As UK companies, our clients are accustomed to the somewhat uniform legal structure found in a unitary, parliamentary monarchy. It’s no surprise, therefore, that our clients are often bewildered by the US’ federal system, in which each state (and often local governments) can largely decide for itself whether and how to tax corporations doing business in their jurisdictions.

State governments’ power to tax corporate activities is not, however, unfettered. There are three significant limitations.

Firstly, under the Constitution, a state can tax an out-of-state corporation only if the corporation engages in activity which has a “substantial nexus” with the taxing state. Generally, one looks to the extent of the corporation’s economic ties to the state to determine whether substantial nexus exists. Many states have established specific thresholds for property, payroll, and sales. If the value of the corporation’s property, payroll, or sales in that state exceeds the specified threshold, then the corporation is deemed to have substantial nexus with its state.

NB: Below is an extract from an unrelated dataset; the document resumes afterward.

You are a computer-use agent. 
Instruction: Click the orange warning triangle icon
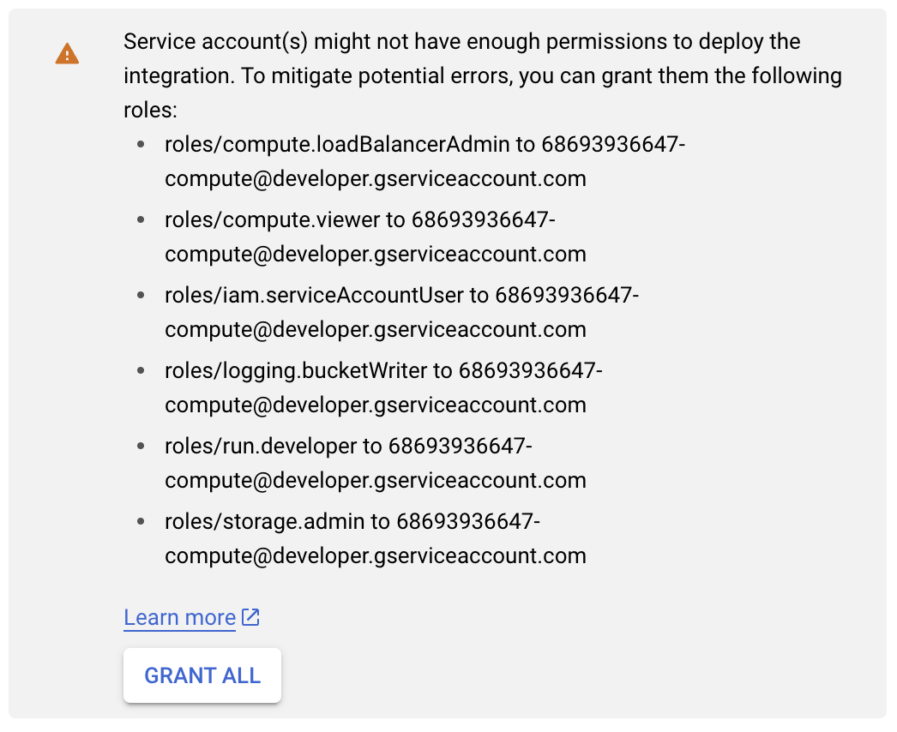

Secondly, a state’s power to tax the corporate income of a multistate corporation is validly exercised only if the tax is “fairly apportioned.” That is, the tax imposed must fairly reflect the tax attributable to the corporation’s contacts with the taxing state. Typically, states apportion your nationwide income to their jurisdiction using a “factor” analysis that measures your sales sourced to that state and, in some cases, your payroll or property in that state.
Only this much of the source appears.